§ **Exercise goal**
A faithful copy is required: transcribe each line below exactly, minus the pictures.

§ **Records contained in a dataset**
+ + + +
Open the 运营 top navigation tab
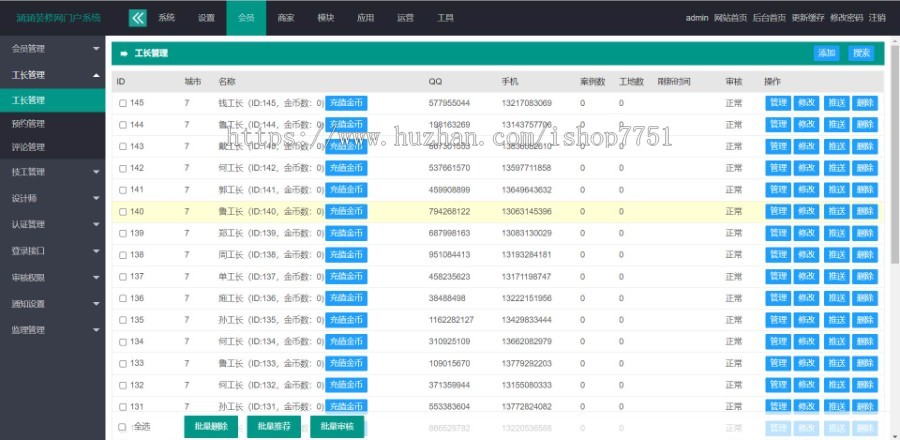Image resolution: width=900 pixels, height=440 pixels. [405, 18]
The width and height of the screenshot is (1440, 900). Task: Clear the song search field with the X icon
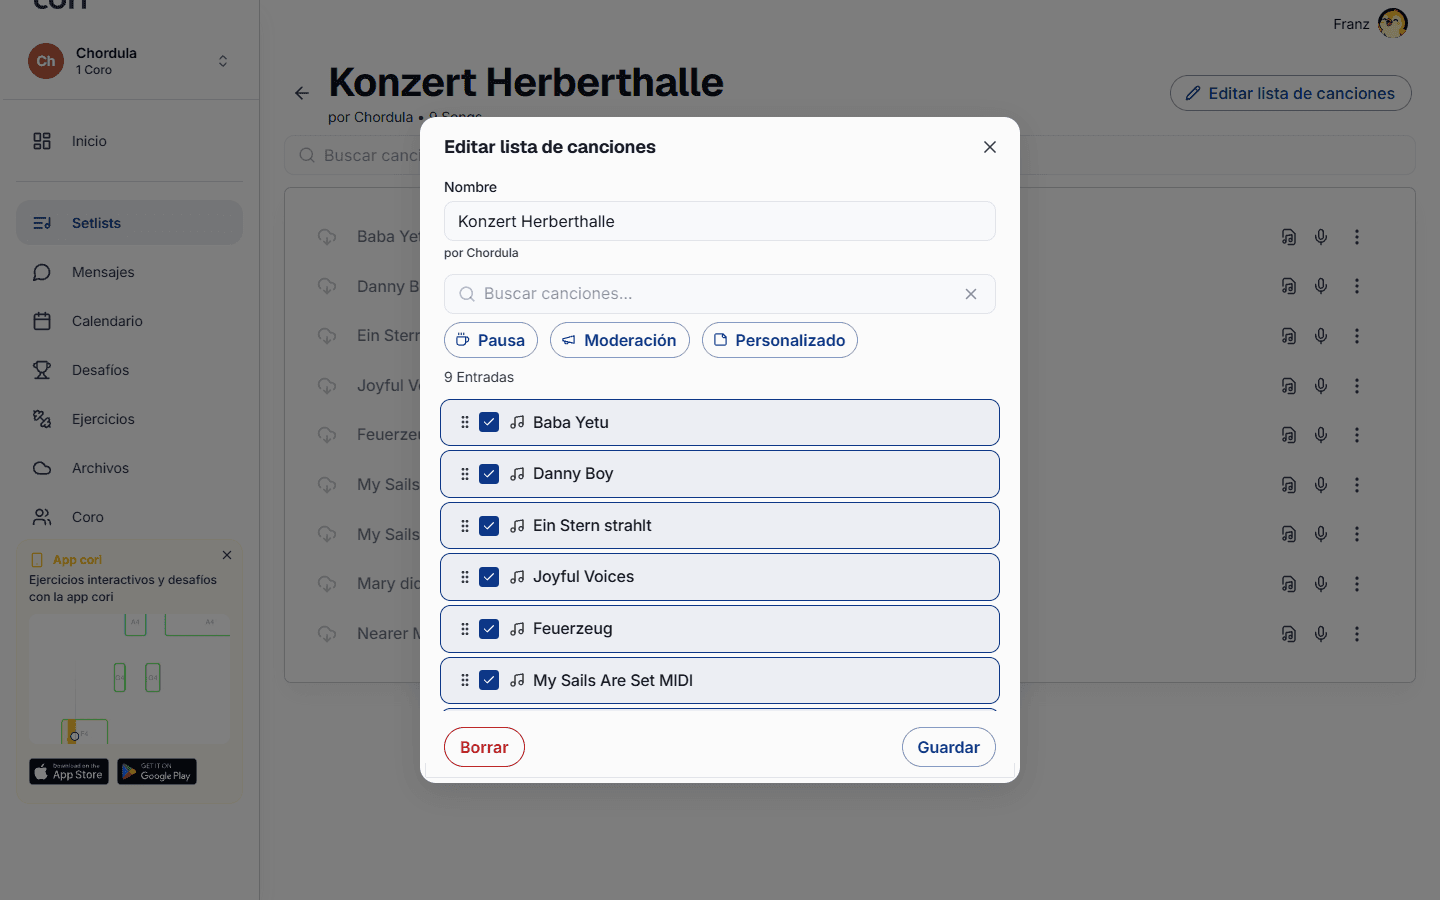click(971, 294)
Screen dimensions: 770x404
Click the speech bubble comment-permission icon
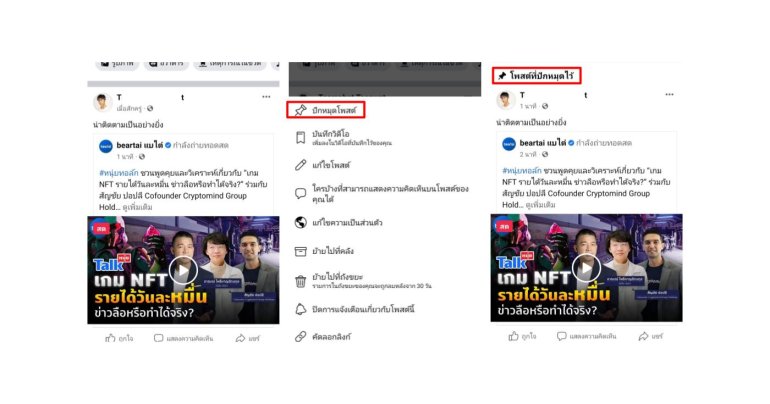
+ + + +
§ **Final answer**
Open the 运营 top navigation tab
Image resolution: width=900 pixels, height=440 pixels. [405, 18]
The width and height of the screenshot is (1440, 900). Task: Clear the song search field with the X icon
click(971, 294)
Screen dimensions: 770x404
Click the speech bubble comment-permission icon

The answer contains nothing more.